Guest blogger GAIL SACHSON owns ASK ME ABOUT ART, an art education service, is Vice-Chair of the Cultural Affairs Commission and a member of the Public Art Committee. The advice to artists which follows is from a course Ms. Sachson teaches at SMU for emerging artists, “An Intimate Insider’s View of the Dallas Art Scene:From Museum to Marketplace”.
The annual Spring Gallery Walk presented by the Dallas Art Dealers Association was this past weekend. Over thirty galleries and alternative venues participated. It was the best free entertainment and education in the city.
But how do artists without gallery representation get to be part of the scene? Finding the right gallery for you is a lot like dating.
- Survey the scene and prepare for the date. Going to openings, having conversations with the directors, looking at the work in the various galleries is essential before deciding upon which gallery best suits you and your work.

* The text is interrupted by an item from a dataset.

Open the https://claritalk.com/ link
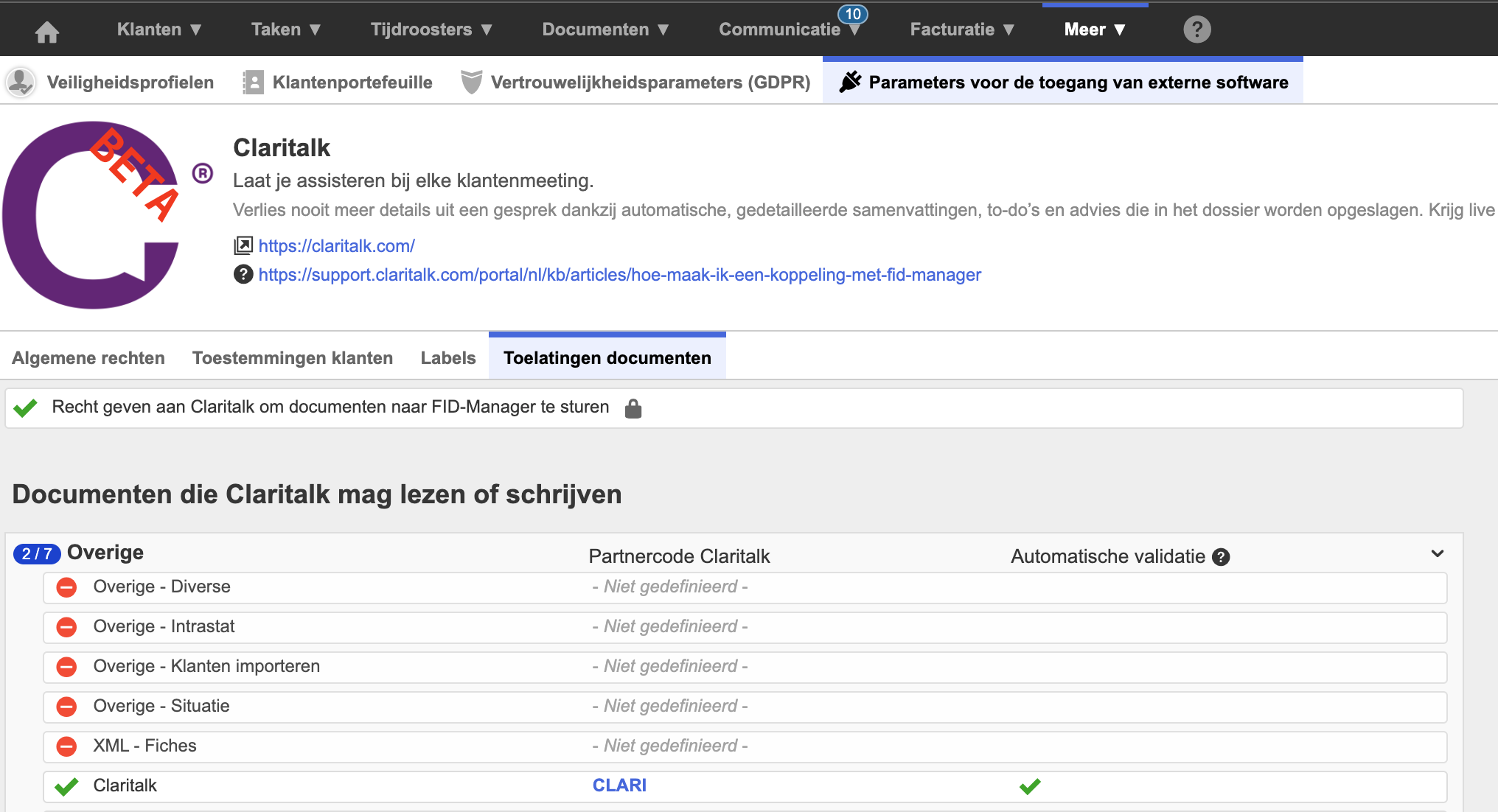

- It pays to be set-up. An introduction by an artist who shows in the gallery of your choice , is best.
- But which gallery is for you? You must know which audience you want to reach. Each gallery has its own focus and its own following. Determining your audience will help determine which gallery is for you.
- Choose a gallery the way you would choose a partner in marriage. Trust and mutual respect are primary. Expectations should be clear. Written contracts are advisable to safeguard against misunderstandings. (Sound like a pre-nuptual?) Contracts are usually negotiable. Know what’s important to you, such as publicity, shows, prompt payment,etc. Realize what is expected of you…a body of available work, on time delivery and perhaps…sharing discounts and commissions when offered.

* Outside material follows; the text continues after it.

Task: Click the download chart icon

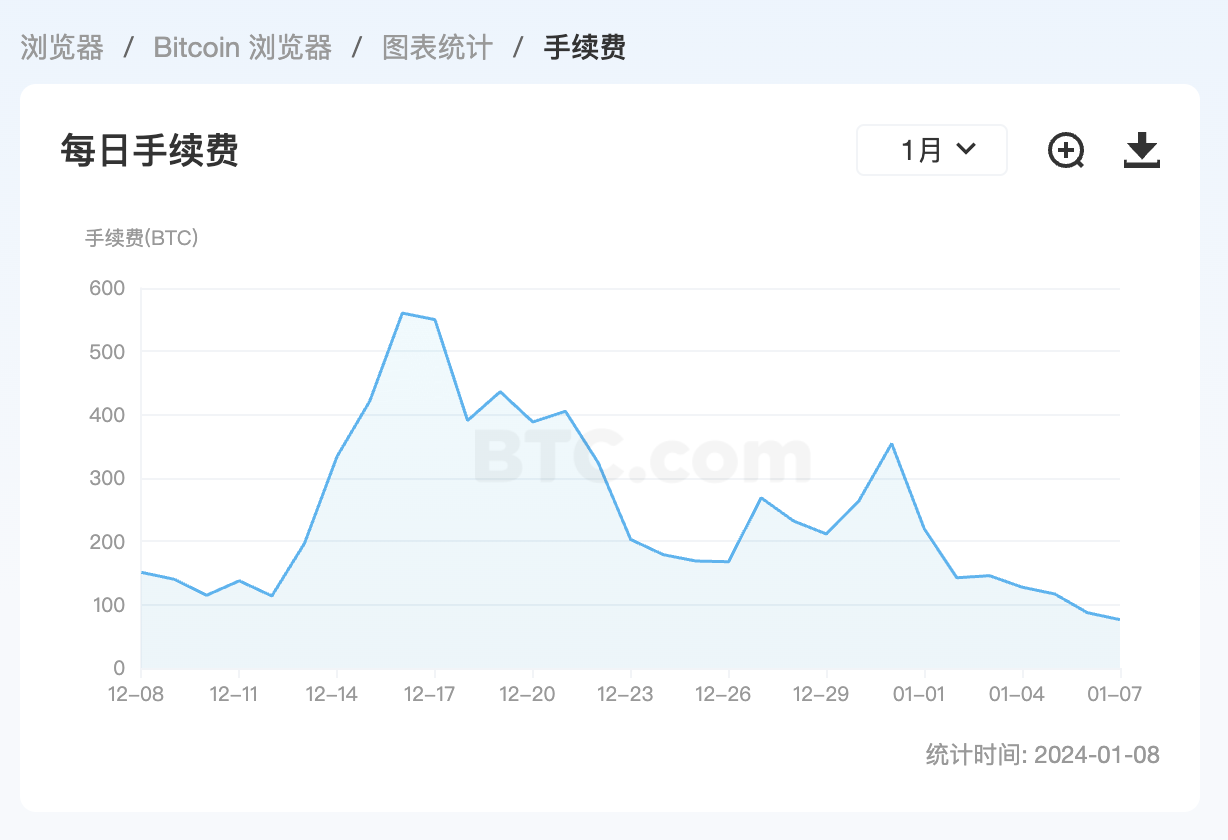Action: (1141, 150)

- Your gallery director and you want a personal long-term relationship. Galleries prefer to deal directly with you, rather than with a representative. Reps and consultants are advantageous when placing work in corporations or hotels.
- Your website and portfolio should be up-to-date, well edited, and work should be professionally photographed. Most galleries post submission requirements on their websites.
Even with quality work, a charming personality, flowers, candy and flattery, your chosen gallery may reject your advances. Remember, there are more fish in the sea.